I’ve been chased my whole life. As an illegal immigrant in the territory controlled by the tyrannical Mercer corporation, I’ve always had to hide who I am. Until I found Excalibur.
Now I’m done hiding.
My name is Ari Helix. I have a magic sword, a cranky wizard, and a revolution to start.
When Ari crash-lands on Old Earth and pulls a magic sword from its ancient resting place, she is revealed to be the newest reincarnation of King Arthur. Then she meets Merlin, who has aged backward over the centuries into a teenager, and together they must break the curse that keeps Arthur coming back. Their quest? Defeat the cruel, oppressive government and bring peace and equality to all humankind.
(Disclaimer: I received this free book from Netgalley. This has not impacted my review which is unbiased and honest.)
There were so many elements about Once & Future that I really loved: the characters, theme of found family, and the sibling relationship between Ari and Kay. It’s one of those books you walk away from thinking, “I loved all the things Capetta and McCarthy did in this story: combining diverse characters, a gender bent King Arthur, and spaceships”. And so for these aspects alone it deserves these stars.
From the beginning, what really drew me to Once & Future were the characters. I knew to expect a super inclusive cast of characters and I wasn’t wrong! There were gender fluid, gay, pansexual, asexual, biracial, black, and brown characters. And just seeing them all populate this science fiction story, but also a gender bent King Arthur was beyond satisfying. What makes it more wonderful, was that Ari is adopted by Kay and his moms.
So even though I didn’t expect it, this element stole the show for me. I found her relationship with Kay to be tender and emotional. The way they are siblings, but also the small ways in which Ari still feels a little separate from them. Not only with Ari’s adoption, the theme of found family is incredibly important both in the notion of the round table, but also in her own family.
Merlin stresses that the round table is supposed to be about cooperation, but also the relationships they form with each other – a great example of a found family. And yes, while some of our family members can betray us, these relationship have the ability to make us stronger. This is mirrored in the fact that Ari’s biggest weakness is her connection to others, because they are used as pawns to manipulate her. But with these connections, also comes the ability to be able to have others you can rely on to help. Within the pages of Once & Future we see the highs and lows, the pros and cons, of all relationships.
An element I really appreciated in McCarthy and Capetta’s retelling is Merlin’s perspective.
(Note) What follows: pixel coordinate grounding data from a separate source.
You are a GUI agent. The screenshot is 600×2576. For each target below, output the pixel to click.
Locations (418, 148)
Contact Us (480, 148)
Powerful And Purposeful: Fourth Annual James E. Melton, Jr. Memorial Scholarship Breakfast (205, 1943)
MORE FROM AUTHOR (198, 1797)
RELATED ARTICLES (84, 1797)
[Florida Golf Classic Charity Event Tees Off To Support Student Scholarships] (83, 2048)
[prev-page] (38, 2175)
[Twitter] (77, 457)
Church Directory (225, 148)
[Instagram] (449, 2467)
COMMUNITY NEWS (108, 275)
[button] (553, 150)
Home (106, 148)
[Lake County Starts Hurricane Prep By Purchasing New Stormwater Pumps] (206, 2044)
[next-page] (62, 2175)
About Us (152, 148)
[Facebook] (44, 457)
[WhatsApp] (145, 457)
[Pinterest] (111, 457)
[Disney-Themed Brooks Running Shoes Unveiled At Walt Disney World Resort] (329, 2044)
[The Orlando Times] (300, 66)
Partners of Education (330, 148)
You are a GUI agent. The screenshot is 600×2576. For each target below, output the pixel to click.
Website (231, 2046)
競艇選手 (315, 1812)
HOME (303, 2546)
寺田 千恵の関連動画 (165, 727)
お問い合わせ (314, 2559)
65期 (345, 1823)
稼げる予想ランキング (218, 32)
Yes I love Ari and she was the main hook for me to sink my teeth into. But I found Merlin’s depth, and perspective, important for giving the book more color. I don’t want to spoil too much of the reveal of Merlin, Arthur, and the other main character’s reveal, but it’s really fun to see how they play into (and out of) their roles.
At the end of the day, what are we willing to sacrifice for our friends, love, our people, the future? Can we really atone for our mistakes in the past? And are we really able to break from our stories, from our fate, to achieve something more?
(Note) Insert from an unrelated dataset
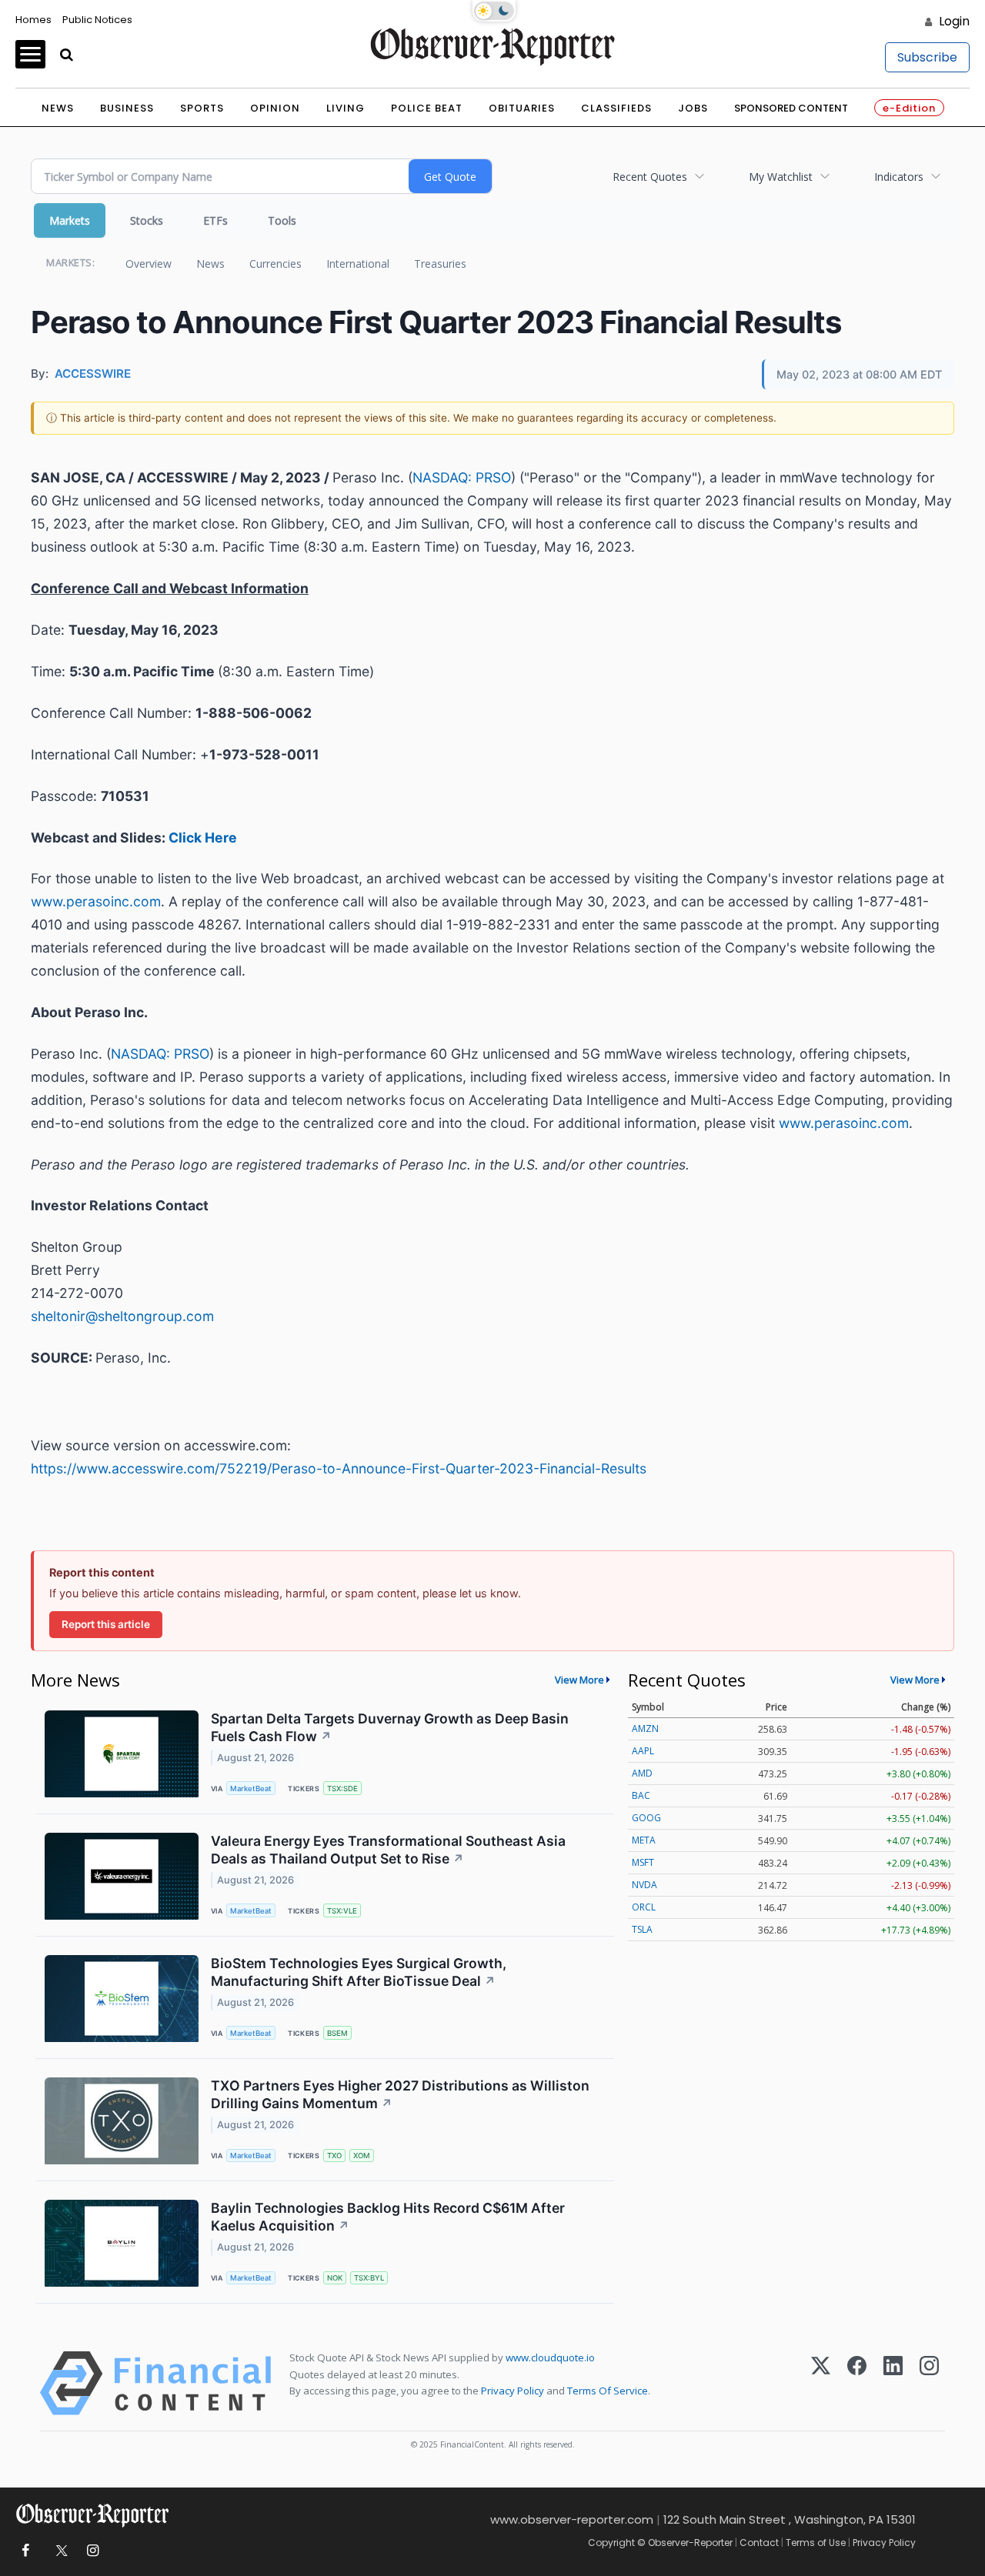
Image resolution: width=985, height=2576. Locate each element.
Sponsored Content (791, 108)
If you’re searching for a diverse and fun gender bent retelling, Once & Future is definitely for you. There are plenty of pop culture references and you’ll switch from laughing to tearing up. It is full of surprises and the end will probably make you emotional for all sorts of reasons. At the same time, an element that I hope is further developed in book two, is the element of Mercer and the corruption. Ari and her friends have a quest, like all good heroes, and in her case the powers at be are a lot more technologically advanced and terrifying than you might expect.